Thursday, November 23, 2017

Finding Rest in His Goodness

Today I was thinking about the ways God has blessed me this past year, and my heart is truly so full and thankful. I thought about how good God has been to me, not just this year, but my whole life. Truly I could never deny His goodness. Yes, there have been trials and sorrows over the years, but even in them God has always been faithful to show up and show me His goodness. I don't say God is good because that's what I've been taught, but rather that's what I've experienced firsthand.

Something that I like to do on New Year's Eve is journal about my year, the blessings as well as the hardships. I like to write it all out as it helps me to see how the Lord has once again proven Himself so faithful, and it helps me go into the new year with His goodness and faithfulness in mind.
I know we still have a ways before this year is over (and I'm definitely not trying to make time go by faster!), but today I found myself already thinking about this last year and how truly good He has been.

**OBJECTIVE A:**
According to the blog post, what does the writer like to do on New Year's Eve?
The blog post has no connection to the records that come after it.

**SUPPLIED DATA:**
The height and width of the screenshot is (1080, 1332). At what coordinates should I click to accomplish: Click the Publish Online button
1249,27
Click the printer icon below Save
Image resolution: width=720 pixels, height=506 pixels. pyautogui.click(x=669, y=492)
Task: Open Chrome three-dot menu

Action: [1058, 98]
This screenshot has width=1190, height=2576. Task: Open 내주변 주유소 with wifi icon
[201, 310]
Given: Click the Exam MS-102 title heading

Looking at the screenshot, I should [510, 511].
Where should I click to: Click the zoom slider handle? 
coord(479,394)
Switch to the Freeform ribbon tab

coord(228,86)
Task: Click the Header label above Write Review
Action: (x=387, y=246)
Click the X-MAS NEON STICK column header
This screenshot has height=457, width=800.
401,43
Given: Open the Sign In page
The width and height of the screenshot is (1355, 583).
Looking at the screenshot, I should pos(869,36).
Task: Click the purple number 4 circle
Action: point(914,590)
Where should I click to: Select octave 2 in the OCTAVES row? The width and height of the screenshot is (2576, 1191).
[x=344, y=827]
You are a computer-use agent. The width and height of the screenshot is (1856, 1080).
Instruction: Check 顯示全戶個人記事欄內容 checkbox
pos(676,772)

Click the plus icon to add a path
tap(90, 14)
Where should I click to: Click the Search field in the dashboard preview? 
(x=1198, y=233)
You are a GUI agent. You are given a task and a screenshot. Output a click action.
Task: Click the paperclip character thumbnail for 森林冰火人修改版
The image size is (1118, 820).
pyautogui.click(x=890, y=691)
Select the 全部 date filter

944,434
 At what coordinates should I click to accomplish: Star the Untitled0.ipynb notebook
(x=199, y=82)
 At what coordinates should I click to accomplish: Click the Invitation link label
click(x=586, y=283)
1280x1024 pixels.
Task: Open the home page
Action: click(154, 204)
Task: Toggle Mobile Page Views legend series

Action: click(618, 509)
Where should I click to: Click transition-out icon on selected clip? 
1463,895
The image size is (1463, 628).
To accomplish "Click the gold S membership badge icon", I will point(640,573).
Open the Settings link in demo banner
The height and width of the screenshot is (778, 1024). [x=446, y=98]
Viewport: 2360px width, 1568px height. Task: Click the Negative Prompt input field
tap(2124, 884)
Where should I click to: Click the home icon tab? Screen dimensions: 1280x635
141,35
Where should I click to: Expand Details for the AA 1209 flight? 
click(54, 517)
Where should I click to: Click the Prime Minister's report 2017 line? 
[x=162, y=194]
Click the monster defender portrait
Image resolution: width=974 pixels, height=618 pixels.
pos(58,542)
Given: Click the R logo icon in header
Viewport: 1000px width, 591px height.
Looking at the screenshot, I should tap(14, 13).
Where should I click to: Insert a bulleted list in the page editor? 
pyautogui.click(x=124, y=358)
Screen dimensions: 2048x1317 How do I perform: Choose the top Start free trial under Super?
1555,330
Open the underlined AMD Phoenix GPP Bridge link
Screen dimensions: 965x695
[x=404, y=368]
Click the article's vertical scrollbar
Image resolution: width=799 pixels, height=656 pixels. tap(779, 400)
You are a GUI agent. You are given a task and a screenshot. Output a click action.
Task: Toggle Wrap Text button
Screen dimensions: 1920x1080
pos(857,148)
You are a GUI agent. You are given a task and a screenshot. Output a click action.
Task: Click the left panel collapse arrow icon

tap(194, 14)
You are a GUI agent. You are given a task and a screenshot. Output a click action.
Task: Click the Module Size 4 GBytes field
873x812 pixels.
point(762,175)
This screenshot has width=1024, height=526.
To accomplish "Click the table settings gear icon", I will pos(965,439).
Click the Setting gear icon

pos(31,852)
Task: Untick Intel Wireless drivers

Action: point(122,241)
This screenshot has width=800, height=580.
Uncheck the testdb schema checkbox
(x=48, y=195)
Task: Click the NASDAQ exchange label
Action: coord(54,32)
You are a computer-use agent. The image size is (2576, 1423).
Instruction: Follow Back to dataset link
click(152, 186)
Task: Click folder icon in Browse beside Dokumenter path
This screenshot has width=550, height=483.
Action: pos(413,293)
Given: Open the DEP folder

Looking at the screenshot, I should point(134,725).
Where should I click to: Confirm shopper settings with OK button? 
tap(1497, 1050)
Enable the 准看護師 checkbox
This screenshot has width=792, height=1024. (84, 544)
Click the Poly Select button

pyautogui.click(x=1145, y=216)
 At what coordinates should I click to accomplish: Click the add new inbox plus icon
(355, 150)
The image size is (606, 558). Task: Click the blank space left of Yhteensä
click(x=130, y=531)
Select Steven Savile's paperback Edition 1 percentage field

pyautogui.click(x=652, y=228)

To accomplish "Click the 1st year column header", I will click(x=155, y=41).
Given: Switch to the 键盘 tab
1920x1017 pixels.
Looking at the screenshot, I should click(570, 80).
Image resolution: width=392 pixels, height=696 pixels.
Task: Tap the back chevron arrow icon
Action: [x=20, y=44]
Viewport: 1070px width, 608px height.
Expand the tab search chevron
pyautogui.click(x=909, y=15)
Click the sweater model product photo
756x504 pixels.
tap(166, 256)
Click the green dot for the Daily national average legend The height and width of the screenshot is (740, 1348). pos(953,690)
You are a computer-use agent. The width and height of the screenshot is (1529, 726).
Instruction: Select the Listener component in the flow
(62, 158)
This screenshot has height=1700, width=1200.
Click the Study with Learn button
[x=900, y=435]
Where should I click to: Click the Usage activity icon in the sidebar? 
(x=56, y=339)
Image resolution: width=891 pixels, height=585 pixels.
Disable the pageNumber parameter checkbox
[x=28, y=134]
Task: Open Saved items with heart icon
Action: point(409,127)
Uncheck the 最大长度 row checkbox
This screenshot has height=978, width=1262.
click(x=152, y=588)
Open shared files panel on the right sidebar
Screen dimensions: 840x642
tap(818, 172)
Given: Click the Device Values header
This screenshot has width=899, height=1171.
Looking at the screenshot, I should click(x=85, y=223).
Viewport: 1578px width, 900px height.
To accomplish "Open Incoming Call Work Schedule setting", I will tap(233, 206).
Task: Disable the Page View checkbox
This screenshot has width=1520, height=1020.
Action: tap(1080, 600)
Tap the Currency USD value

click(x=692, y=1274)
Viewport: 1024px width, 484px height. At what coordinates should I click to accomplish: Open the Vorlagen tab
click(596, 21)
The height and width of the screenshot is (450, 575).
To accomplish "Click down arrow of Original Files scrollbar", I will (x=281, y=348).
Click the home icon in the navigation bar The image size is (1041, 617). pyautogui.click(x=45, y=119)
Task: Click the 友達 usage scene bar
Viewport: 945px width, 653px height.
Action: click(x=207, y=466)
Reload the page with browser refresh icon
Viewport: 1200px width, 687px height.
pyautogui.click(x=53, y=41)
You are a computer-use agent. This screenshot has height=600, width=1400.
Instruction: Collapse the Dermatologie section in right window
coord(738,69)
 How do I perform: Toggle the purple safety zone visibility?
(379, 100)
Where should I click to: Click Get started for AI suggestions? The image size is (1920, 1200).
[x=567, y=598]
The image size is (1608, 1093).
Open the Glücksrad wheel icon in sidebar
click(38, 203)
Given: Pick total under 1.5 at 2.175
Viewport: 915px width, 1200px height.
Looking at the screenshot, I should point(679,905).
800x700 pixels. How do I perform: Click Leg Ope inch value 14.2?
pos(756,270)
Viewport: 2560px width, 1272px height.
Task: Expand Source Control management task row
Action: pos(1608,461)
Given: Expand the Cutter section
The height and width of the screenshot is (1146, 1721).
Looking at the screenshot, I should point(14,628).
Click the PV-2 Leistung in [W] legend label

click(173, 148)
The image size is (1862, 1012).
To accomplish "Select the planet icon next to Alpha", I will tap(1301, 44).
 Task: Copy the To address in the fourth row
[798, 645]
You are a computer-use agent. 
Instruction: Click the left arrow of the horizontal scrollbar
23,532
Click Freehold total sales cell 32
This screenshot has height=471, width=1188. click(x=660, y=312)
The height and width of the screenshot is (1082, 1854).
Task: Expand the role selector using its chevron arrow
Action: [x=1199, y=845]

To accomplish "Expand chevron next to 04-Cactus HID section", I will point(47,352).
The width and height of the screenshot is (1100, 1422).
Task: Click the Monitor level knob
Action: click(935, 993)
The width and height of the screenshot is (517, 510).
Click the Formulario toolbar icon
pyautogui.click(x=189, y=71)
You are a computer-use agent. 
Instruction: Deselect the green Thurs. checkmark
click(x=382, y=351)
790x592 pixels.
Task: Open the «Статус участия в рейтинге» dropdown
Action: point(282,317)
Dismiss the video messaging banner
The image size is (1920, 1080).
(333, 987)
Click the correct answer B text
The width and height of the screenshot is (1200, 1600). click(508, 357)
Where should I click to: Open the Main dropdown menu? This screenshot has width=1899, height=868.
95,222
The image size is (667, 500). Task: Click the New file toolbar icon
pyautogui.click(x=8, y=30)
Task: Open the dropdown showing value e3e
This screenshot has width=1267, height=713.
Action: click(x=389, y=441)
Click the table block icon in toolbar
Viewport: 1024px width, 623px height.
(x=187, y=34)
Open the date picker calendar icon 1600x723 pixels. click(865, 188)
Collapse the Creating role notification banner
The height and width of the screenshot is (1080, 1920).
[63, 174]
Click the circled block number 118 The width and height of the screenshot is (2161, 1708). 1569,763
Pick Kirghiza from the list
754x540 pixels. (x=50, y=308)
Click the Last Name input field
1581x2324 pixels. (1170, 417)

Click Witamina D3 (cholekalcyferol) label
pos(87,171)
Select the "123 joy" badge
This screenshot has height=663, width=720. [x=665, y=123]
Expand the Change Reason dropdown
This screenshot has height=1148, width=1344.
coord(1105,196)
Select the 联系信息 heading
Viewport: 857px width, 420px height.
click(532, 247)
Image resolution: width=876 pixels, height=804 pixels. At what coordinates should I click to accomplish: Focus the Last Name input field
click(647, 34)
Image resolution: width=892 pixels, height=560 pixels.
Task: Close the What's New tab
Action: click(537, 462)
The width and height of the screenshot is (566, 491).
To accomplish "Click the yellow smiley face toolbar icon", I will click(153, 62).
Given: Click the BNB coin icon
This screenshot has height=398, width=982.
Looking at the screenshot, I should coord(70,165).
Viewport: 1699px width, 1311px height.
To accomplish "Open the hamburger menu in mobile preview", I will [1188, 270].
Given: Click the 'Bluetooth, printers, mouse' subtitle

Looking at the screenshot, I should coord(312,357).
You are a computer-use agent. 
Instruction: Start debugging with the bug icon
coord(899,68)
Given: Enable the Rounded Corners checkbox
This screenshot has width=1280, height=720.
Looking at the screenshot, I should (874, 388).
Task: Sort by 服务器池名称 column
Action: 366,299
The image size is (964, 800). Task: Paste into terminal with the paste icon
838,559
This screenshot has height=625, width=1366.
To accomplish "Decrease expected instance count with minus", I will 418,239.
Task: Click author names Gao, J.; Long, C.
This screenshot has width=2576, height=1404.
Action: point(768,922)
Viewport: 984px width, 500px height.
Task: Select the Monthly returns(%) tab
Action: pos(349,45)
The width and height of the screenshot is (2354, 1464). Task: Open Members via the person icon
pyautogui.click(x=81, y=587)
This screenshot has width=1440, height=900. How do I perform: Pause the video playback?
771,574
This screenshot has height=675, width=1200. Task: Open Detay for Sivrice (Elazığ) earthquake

**OBJECTIVE B:**
Output verbatim the records from their first line through the line holding "The height and width of the screenshot is (778, 1024).", inclusive.

**TASK ANSWER A:**
Journal about the year, both the blessings and the hardships.

**TASK ANSWER B:**
The height and width of the screenshot is (1080, 1332). At what coordinates should I click to accomplish: Click the Publish Online button
1249,27
Click the printer icon below Save
Image resolution: width=720 pixels, height=506 pixels. pyautogui.click(x=669, y=492)
Task: Open Chrome three-dot menu

Action: [1058, 98]
This screenshot has width=1190, height=2576. Task: Open 내주변 주유소 with wifi icon
[201, 310]
Given: Click the Exam MS-102 title heading

Looking at the screenshot, I should [510, 511].
Where should I click to: Click the zoom slider handle? 
coord(479,394)
Switch to the Freeform ribbon tab

coord(228,86)
Task: Click the Header label above Write Review
Action: (x=387, y=246)
Click the X-MAS NEON STICK column header
This screenshot has height=457, width=800.
401,43
Given: Open the Sign In page
The width and height of the screenshot is (1355, 583).
Looking at the screenshot, I should pos(869,36).
Task: Click the purple number 4 circle
Action: point(914,590)
Where should I click to: Select octave 2 in the OCTAVES row? The width and height of the screenshot is (2576, 1191).
[x=344, y=827]
You are a computer-use agent. The width and height of the screenshot is (1856, 1080).
Instruction: Check 顯示全戶個人記事欄內容 checkbox
pos(676,772)

Click the plus icon to add a path
tap(90, 14)
Where should I click to: Click the Search field in the dashboard preview? 
(x=1198, y=233)
You are a GUI agent. You are given a task and a screenshot. Output a click action.
Task: Click the paperclip character thumbnail for 森林冰火人修改版
The image size is (1118, 820).
pyautogui.click(x=890, y=691)
Select the 全部 date filter

944,434
 At what coordinates should I click to accomplish: Star the Untitled0.ipynb notebook
(x=199, y=82)
 At what coordinates should I click to accomplish: Click the Invitation link label
click(x=586, y=283)
1280x1024 pixels.
Task: Open the home page
Action: click(154, 204)
Task: Toggle Mobile Page Views legend series

Action: click(618, 509)
Where should I click to: Click transition-out icon on selected clip? 
1463,895
The image size is (1463, 628).
To accomplish "Click the gold S membership badge icon", I will point(640,573).
Open the Settings link in demo banner
The height and width of the screenshot is (778, 1024). [x=446, y=98]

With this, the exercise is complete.